Pandemic highlights unequal access to resources – Ramaphosa

4th May 2021 By: Sashnee Moodley - Senior Deputy Editor Polity and Multimedia

Pandemic highlights unequal access to resources – Ramaphosa

President Cyril Ramaphosa

President Cyril Ramaphosa said on Tuesday that while the Covid-19 pandemic highlighted the value of partnership, it also brought into focus the effects of unilateral action and unequal access to resources.

Speaking during the Independent Panel for Pandemic Preparedness and Response Roundtable, he pointed out that the panel’s mandate is founded on the conviction that the world acts as a global community to prevent another pandemic of such proportions.

He said the world could not overcome the pandemic while richer countries had most of the world’s vaccine supply, to the exclusion and detriment of poorer countries.

“We know that it is the virus that causes the disease, but it is human action – and inaction – that causes the pandemic. A vital lesson from the coronavirus pandemic is the necessity for collective leadership, collaboration, solidarity and innovation among the countries of the world,” Ramaphosa said.

He said efforts must be made to accelerate universal health coverage and to ensure that vaccines and other life-saving treatments are considered “public good”.

He reiterated the African Union’s support for a temporary Trade-Related Aspects of Intellectual Property Rights (TRIPS) waiver on Covid-19 vaccines, so as to allow more countries to produce vaccines, diagnostics and treatments, making them more accessible to poorer countries.

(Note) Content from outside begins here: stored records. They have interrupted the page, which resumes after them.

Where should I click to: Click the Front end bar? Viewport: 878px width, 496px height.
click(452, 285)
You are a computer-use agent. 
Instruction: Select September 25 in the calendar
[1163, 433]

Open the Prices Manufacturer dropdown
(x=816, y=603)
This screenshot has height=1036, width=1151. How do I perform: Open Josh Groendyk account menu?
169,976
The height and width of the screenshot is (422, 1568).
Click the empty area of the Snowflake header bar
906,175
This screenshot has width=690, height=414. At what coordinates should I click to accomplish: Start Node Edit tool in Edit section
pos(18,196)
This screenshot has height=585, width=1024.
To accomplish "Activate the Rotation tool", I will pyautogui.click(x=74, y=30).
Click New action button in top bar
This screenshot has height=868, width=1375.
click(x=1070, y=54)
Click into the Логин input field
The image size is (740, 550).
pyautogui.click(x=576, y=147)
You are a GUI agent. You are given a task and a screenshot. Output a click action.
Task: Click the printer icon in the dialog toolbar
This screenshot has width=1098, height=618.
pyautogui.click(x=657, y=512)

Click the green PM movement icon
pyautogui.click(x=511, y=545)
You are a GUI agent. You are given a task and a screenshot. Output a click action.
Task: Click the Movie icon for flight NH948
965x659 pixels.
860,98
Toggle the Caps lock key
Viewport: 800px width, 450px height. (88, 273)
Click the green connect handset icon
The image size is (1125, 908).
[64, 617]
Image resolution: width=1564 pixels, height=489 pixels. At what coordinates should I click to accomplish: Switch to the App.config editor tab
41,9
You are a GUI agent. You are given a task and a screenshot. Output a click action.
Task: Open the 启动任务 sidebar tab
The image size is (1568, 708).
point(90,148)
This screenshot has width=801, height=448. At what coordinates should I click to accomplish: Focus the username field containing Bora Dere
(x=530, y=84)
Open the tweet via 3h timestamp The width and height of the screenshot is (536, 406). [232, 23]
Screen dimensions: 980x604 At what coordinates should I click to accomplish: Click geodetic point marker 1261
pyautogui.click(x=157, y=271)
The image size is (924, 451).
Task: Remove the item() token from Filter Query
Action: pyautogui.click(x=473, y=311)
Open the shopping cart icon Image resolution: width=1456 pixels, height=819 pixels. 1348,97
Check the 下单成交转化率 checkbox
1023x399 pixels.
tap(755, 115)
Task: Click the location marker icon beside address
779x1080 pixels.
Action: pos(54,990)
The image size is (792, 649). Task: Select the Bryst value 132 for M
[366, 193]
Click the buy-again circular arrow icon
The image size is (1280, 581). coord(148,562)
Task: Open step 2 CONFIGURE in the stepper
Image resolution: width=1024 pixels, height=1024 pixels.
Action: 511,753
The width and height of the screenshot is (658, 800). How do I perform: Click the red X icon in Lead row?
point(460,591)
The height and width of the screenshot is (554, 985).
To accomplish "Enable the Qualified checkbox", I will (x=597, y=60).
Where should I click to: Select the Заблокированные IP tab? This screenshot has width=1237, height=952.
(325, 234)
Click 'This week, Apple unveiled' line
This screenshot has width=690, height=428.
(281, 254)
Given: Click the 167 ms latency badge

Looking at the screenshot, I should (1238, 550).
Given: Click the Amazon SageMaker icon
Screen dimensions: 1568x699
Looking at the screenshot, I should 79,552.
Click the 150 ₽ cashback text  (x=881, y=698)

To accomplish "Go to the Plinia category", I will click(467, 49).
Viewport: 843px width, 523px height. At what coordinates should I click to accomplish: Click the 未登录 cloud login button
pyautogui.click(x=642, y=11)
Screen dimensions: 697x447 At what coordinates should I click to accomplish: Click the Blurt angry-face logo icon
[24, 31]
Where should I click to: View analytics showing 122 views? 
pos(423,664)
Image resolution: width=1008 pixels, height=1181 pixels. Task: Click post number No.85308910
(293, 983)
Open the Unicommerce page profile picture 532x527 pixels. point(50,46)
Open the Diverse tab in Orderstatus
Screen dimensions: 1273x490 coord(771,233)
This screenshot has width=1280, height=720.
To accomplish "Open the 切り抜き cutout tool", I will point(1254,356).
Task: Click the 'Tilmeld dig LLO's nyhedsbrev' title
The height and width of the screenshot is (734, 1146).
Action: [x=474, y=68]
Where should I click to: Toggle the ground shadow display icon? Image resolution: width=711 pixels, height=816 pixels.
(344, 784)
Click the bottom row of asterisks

“This is about saving human lives. Not sometime in the future, but right now. We look forward to engaging further on the recommendations of the panel, which will enable all countries to strengthen pandemic preparedness. For more than a year, we have fought this global pandemic together as an international community. Let us now work together, with even greater resolve and focus, to not only prepare for the next pandemic but to build a fairer, healthier and more equitable world,” Ramaphosa pleaded.